Chapter 3 Data Analysts
This chapter is targeted towards people who are joining an existing team on AnVIL. You will find here:
- Account Setup Overview – Introductory information and goals for this guide
- Account Setup Steps – Step-by-step instructions to create your first accounts on AnVIL
3.1 Account Setup Overview
3.1.2 Starting Setup
Terra is the compute engine of AnVIL; i.e. where you will run your analyses. Terra currently offers access to Jupyter Notebooks and RStudio for interactive analysis, as well as the Workflow Description Language (WDL) for batch processing of many samples. Behind the scenes, Terra runs on Google Cloud Platform, so you will need a (free) Google Account.
In this guide, you will go through the following steps:
- Create a Google account
- Launch Terra and sign in with your Google account
- Link external accounts (e.g., dbGaP) to Terra (optional - enables you to import AnVIL open access datasets and to access protected data if you have appropriate authorization)
3.2 Step 1: Create a Google Account
Terra operates on Google Cloud Platform, so you will need a (free) Google account to create a Terra account and run analyses on AnVIL.
If you do not already have a Google account that you would like to use for accessing Terra, create one now.
If you would like to create a Google account that is associated with your non-Gmail, institutional email address, follow these instructions.
3.3 Step 2: Set Up Terra
Launch Terra, and you should be prompted to sign in with your Google account.
- Once you have signed in, your Terra account is set up and your PI or manager should be able to add you to projects and/or Workspaces.
- If this is the first time you or your team has used Terra, the PI or manager will also need to set up billing.
You can always access Terra by going to anvil.terra.bio
, or by clicking the link on the AnVIL home page.
3.4 Step 3: Link External Accounts (optional)
AnVIL provides access to a wide selection of datasets, including controlled-access data. Linking your accounts will enable you to import these data into Terra.
The following links will take you to the Terra documentation for setting up and linking external accounts.
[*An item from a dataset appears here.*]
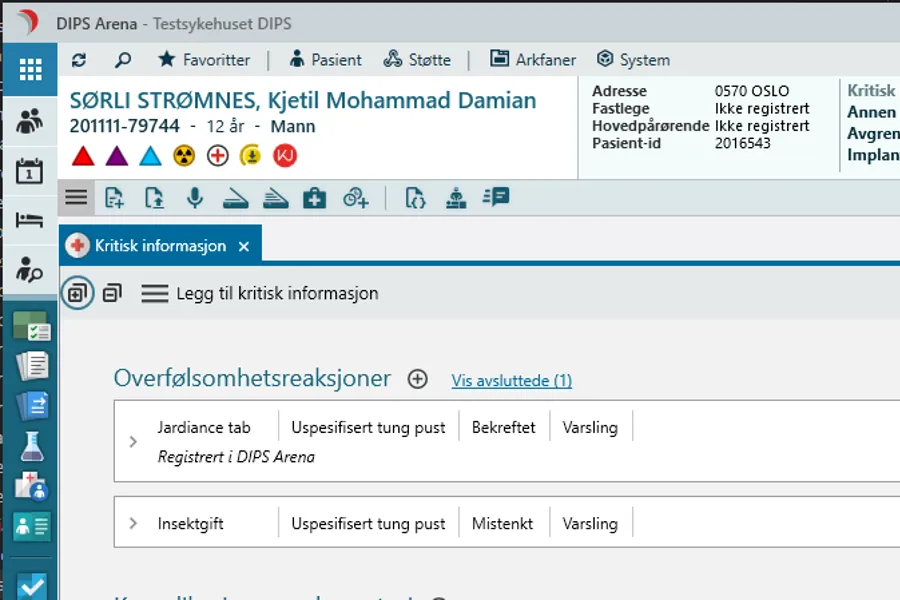Click the first-aid kit toolbar icon
This screenshot has width=900, height=600.
[x=314, y=198]
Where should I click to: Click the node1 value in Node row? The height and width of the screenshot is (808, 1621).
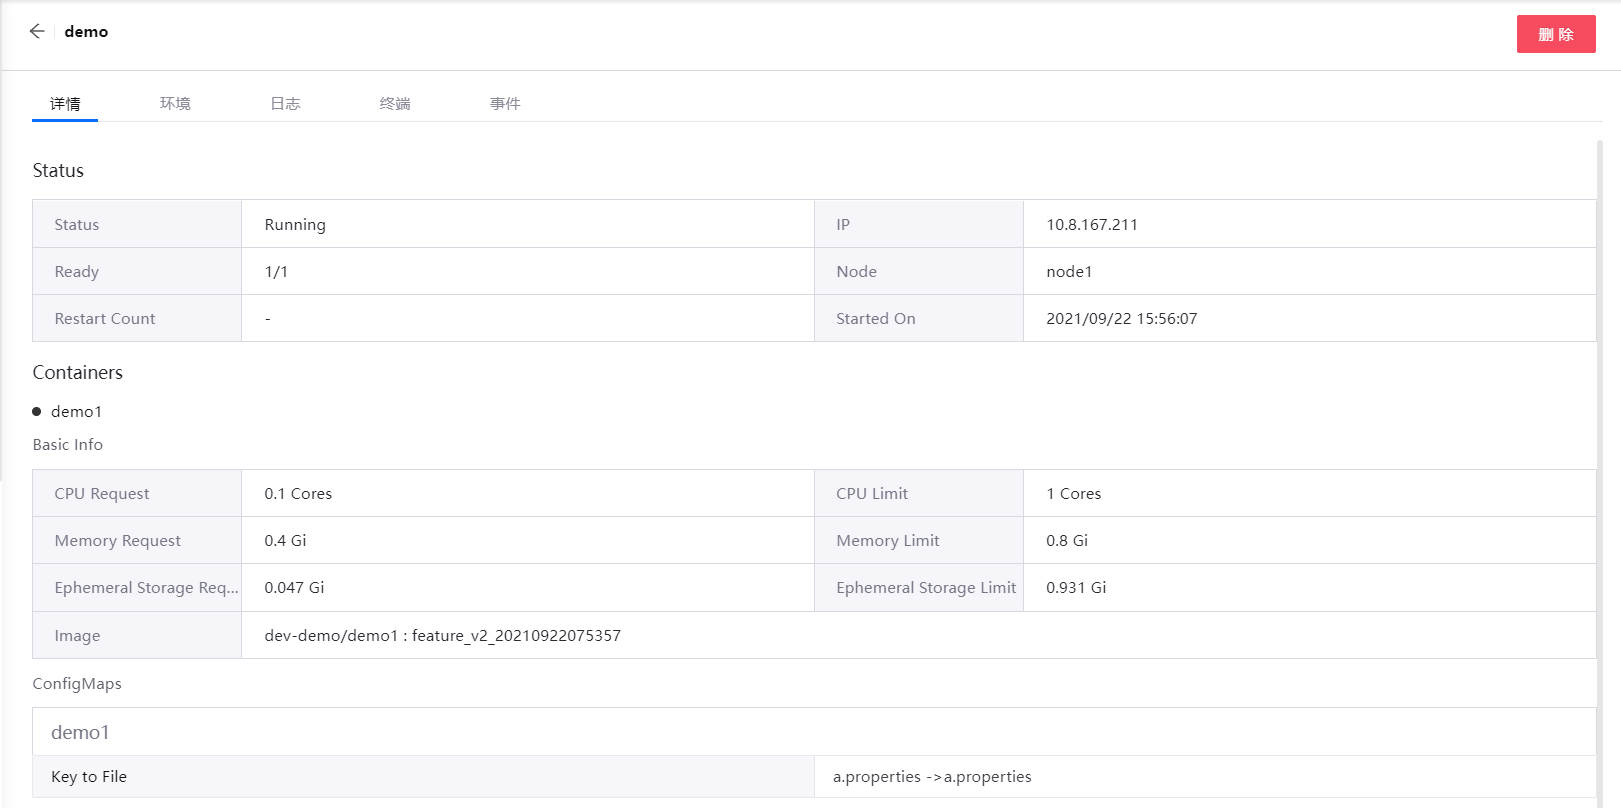tap(1069, 272)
- Link Terra and eRA Commons ID - To use controlled-access data on Terra, you will need to link your Terra user ID to your authorization account (such as a dbGaP account). Linking to external servers will allow Terra to automatically determine if you can access controlled datasets hosted in Terra (ex. TCGA, TOPMed, etc.) based on your approved dbGaP applications.
3.5 Wrap-Up
Congratulations! You have successfully set up your AnVIL account!
Your PI or lab manager should be now be able to add you to Workspaces so that you can perform analyses. Please contact your PI or manager to coordinate your user permissions for Terra Projects and Workspaces.
To learn more about how to perform analyses on AnVIL, see the Working on AnVIL section of this book.
- The Workspaces chapter introduces AnVIL Workspaces, the fundamental unit of research organization on AnVIL. All analyses on AnVIL are performed in a Workspace.
- The [Tools], Data, and Workflows chapters explain how to perform a variety of common research tasks on AnVIL.